» **Dataset entries**:
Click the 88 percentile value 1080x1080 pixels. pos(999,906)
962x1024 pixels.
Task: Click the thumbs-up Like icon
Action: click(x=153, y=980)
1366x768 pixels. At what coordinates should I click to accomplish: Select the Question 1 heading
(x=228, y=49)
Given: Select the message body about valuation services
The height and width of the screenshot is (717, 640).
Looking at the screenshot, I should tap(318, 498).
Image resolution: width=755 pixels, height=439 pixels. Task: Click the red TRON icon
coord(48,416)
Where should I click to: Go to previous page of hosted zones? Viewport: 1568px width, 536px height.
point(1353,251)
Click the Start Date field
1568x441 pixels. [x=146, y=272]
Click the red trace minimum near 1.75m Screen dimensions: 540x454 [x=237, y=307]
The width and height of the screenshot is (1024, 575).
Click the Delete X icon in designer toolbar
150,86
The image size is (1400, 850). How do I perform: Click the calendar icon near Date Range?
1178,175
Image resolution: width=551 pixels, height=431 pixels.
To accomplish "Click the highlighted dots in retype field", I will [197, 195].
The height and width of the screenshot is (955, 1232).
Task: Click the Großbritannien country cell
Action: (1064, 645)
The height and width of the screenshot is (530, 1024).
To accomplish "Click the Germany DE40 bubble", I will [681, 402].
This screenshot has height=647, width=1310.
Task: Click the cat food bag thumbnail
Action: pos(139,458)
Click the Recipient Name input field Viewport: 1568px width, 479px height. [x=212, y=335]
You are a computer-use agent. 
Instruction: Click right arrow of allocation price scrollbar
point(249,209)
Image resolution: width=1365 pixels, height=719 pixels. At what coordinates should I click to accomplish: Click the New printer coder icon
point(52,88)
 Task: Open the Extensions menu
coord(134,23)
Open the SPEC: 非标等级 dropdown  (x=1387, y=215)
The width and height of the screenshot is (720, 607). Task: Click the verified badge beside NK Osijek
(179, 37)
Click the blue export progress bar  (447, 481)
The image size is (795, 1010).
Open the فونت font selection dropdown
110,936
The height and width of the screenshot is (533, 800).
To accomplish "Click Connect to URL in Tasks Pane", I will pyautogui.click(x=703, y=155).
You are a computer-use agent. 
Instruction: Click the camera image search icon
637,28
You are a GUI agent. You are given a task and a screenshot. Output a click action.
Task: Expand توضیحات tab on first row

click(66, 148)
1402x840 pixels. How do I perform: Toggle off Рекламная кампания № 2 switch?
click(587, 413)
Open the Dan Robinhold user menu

» **Assigned task**: Give back the lines of the data exactly as they are written, from the first line through the line containing "Given: Select the".

» **Result of the task**:
Click the 88 percentile value 1080x1080 pixels. pos(999,906)
962x1024 pixels.
Task: Click the thumbs-up Like icon
Action: click(x=153, y=980)
1366x768 pixels. At what coordinates should I click to accomplish: Select the Question 1 heading
(x=228, y=49)
Given: Select the message body about valuation services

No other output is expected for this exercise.